At its best, “At The End Of The Day” features a dozen tracks that evoke fond memories of Fugazi in the 1990s crossed with the fuzz and rawness (and occasional unfocused meandering) of a lot of the tracks (album opener “The Running Song” for example) of Neil Young’s Crazy Horse if Crazy Horse were about forty years younger. Build Us Airplanes come across as though they’d be just as comfortable playing thirty-minute improvisational jam sessions as they do playing two-and-a-half minute rock songs.
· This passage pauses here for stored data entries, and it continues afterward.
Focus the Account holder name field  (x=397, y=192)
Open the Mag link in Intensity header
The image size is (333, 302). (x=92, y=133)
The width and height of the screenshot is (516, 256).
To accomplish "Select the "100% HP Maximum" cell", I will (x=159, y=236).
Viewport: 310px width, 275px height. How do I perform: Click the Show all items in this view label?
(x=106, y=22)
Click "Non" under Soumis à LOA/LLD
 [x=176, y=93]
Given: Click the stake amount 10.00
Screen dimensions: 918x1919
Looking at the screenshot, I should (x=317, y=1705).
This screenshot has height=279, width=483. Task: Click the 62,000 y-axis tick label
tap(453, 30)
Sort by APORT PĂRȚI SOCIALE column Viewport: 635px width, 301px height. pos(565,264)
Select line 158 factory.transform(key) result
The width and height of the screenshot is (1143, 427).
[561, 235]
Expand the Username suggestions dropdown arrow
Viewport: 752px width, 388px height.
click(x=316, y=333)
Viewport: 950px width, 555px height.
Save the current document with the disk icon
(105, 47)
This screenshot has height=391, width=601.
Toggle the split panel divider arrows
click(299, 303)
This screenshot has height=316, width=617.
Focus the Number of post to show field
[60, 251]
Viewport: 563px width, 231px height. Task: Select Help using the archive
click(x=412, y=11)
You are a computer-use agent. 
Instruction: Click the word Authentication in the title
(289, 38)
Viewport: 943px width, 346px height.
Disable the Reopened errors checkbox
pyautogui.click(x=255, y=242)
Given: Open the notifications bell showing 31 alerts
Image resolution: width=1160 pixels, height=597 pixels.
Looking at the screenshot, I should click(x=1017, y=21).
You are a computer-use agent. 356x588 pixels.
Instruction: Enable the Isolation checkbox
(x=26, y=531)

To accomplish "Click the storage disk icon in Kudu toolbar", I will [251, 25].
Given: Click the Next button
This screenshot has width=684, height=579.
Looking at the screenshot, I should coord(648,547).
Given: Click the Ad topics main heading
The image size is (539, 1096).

While the meandering may seem unfocused at times, it doesn’t sound sloppy. A lot of bands that try for the same feel end up coming off like the five members are playing five different songs at the same time. BUA all seem like they are on the same page, they just don’t always seem convinced that they know what’s on the next page until they get there. That’s not a bad thing; again, Crazy Horse (and to a lesser degree a lot of the early post-hardcore movement) have made a living at that sort of “let’s see what happens next” style.
In addition to “The Running Song,” “Lost Son” and “Greener Pastures” are particularly strong tracks, standouts among the album’s twelve songs. The former probably best exemplifies all that is right with Build Us Airplanes’ sound; fuzzed out rock guitar, catchy, tag-team vocals, lyrics that seem both vague and intensely personal (“we won’t speak of our sins…”). “Greener Pastures” would seem right at home on any of a number of post-grunge projects from a decade ago (and its intro is reminiscent of a track from Pearl Jam riffmaster Stone Gossard’s solo release “Bayleaf”). It’s nothing that reinvents the wheel, but it’s a solid, guitar-driven track.
“On And On” is the album’s only real misstep. The sort of psychedelic jam-band riff never really gets off the ground. “The Road Home” has some weak parts, particularly the over-reliance on the guitar-lead-matching-the-vocals piece. The vocals, particularly the backing vocals, are a little thin in some areas on this and other songs, though not enough to kill the overall momentum. Speaking of momentum, “At The End Of The Day” is the kind of album that grows on you with each listen. The flow between songs is perfect, and the album sounds great when left on REPEAT, continuing to build as it plays.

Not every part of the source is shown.